La sobriété en intrants : voici ce qui a fait décoller la réflexion de la coopérative tarnaise du Grenier de l’Albigeois sur le lin oléagineux, dès 2007. Parmi les objectifs du Grenelle de l’environnement, figure la réduction de l’utilisation de phytos de 50 % en 2018. « Nous avons mené une réflexion pour accompagner nos adhérents vers cet objectif », précisait Daniel Maurel, directeur de la coopérative, lors d’une visite d’essais variétaux en mai 2014. Réflexion consolidée par un travail sur la qualité et la traçabilité de l’alimentation du bétail des adhérents. Depuis fin 2011, la coop mise donc sur le lin et produit de l’extrudé dans son usine de Saint-Juéry, à destination de ses éleveurs, mais aussi des fabricants d’alimentation animale. « Aujourd’hui, la graine est produite avec de la traçabilité, de la qualité, de la teneur en oméga 3. » Vincent Lecomte, de Terres Inovia (ex-Cetiom), précisait qu’en France, seuls 20 % des besoins en lin sont couverts. « Il se positionne comme une culture de diversification, ici contractualisée : un atout quand le prix des grains est de plus en plus volatil. » En 2014, la coop a garanti à ses adhérents 530 e/ha en lin, et annonce 450 e minimum cette année, pour des charges opérationnelles s’échelonnant de 350 à 450 e/ha selon Terres Inovia.
Mécanisation minimale
L’itinéraire de cette culture, réservée aux terres à réserve utile moyenne à haute, est de mieux en mieux maîtrisé. Des optimisations restent possibles sur le positionnement des éventuels fongicides. Elle s’insère facilement dans le calendrier de travail, avec un semis entre le 1er et le 20 octobre. « Le lin requiert un semis classique, si ce n’est qu’il demande très peu de travail du sol : c’est un pivot, explique Olivier Massoutié, responsable Productions végétales au sein de la coop. Si le sol bouge, il peut se casser. La culture demande peu d’interventions. Le désherbage se maîtrise bien, à partir du moment où l’on intervient précocement car les doses homologuées sont faibles. C’est un excellent précédent : les agriculteurs témoignent de rendements supérieurs sur les cultures suivantes, par exemple + 5 q/ha en blé. » Il lève les doutes concernant la récolte de cette plante fibreuse : « Lorsque l’itinéraire technique est respecté, le lin n’est pas plus haut que le genou, grâce à l’application d’un régulateur de croissance, une étape-clé. On le bat au mois de juin, par forte chaleur si possible, à une vitesse adaptée, avec une lame normalement affutée. Les résidus de chaumes dans ces conditions ne posent pas de problème. » Des itinéraires mieux maîtrisés mais qui n’empêchent pas les surprises, comme en 2014/2015 : le beau potentiel entrevu en début de saison a donné lieu à un remplissage des capsules de 40 % inférieur aux attentes. Un accident qui a aussi affecté les colzas, lié aux basses températures de mai et à la sécheresse de juin. Ce qui, selon Olivier Massoutié, ne devrait pas émousser l’intérêt des 70 adhérents, mobilisés sur cette culture autour de 800 ha (doublement des surfaces depuis 2014) : « 14 q/ha, ça ne paraît pas formidable, mais le lin engendre peu de frais. En marge, l’agriculteur fera mieux qu’en colza ou tournesol sec. »

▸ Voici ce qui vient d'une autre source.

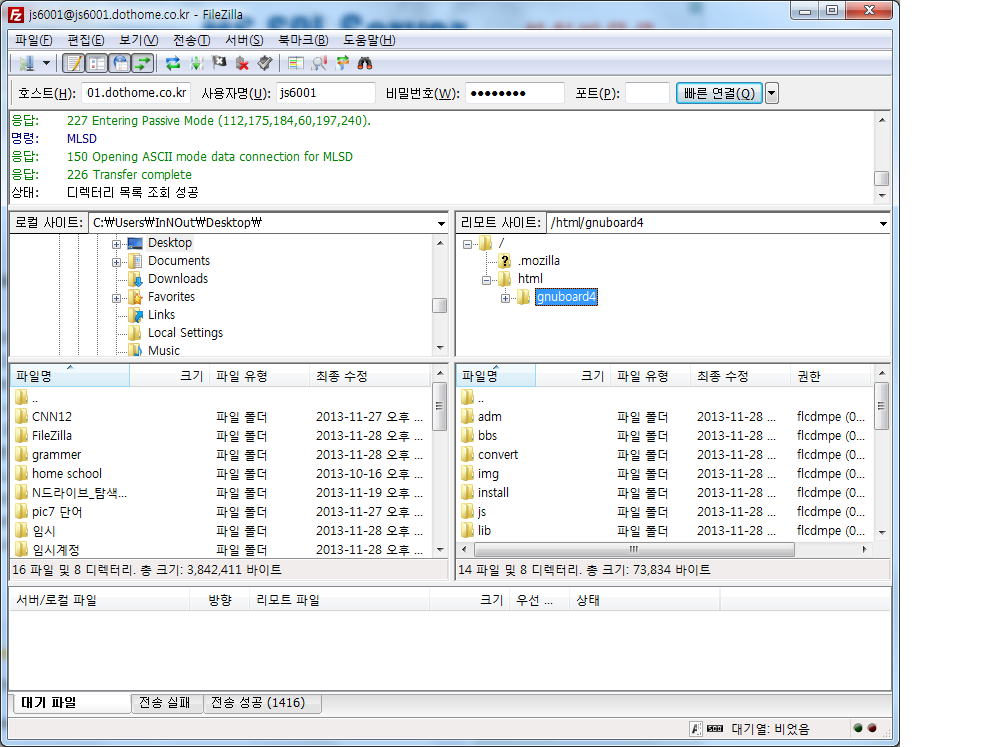
Task: Toggle local directory tree display
Action: [x=97, y=63]
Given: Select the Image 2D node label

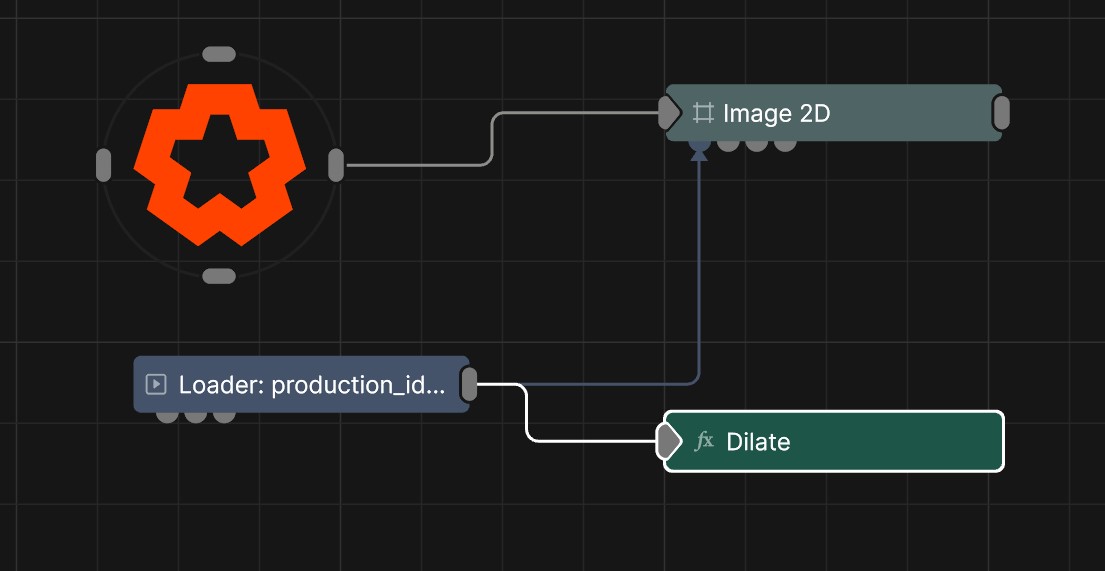Looking at the screenshot, I should 776,113.
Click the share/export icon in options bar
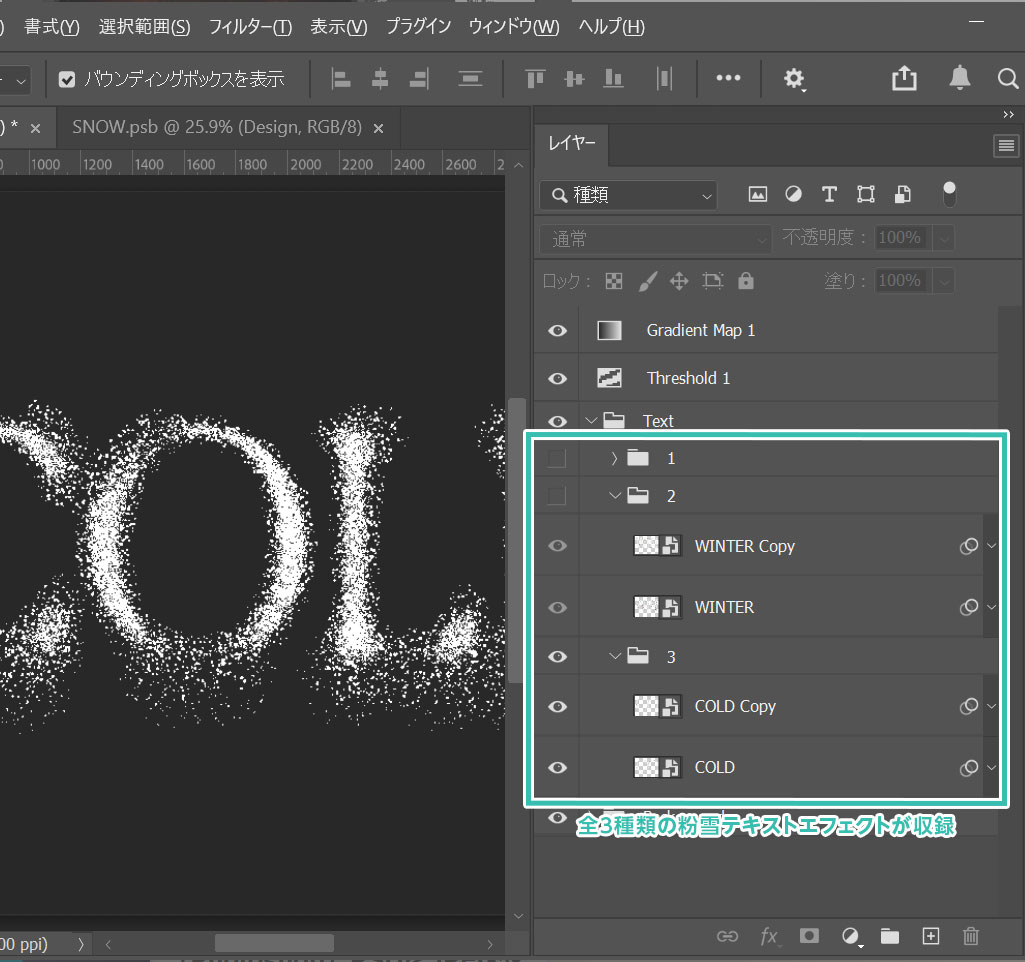This screenshot has width=1025, height=962. pyautogui.click(x=904, y=78)
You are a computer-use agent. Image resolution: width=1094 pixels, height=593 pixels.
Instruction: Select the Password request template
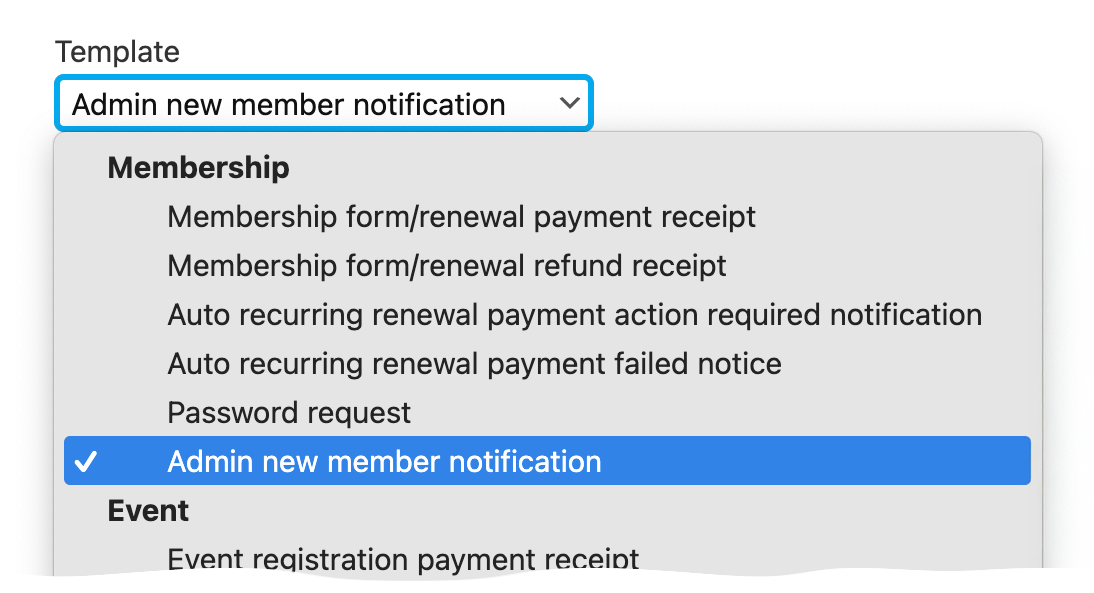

Manuel Dona, agriculteur dans le Tarn : « le sol s’améliore »
« Je ne travaille pas le sol : j’ai réalisé le semis en combiné début octobre derrière céréale. C’est une culture qui aime les sols tassés. J’ai vu une grosse amélioration de la souplesse du sol : le pivot agit un peu comme celui de la luzerne. Je l’ai vu surtout dans mes parcelles « fortes » (avec du rocher), où je retrouve de la souplesse même 3 ans après. »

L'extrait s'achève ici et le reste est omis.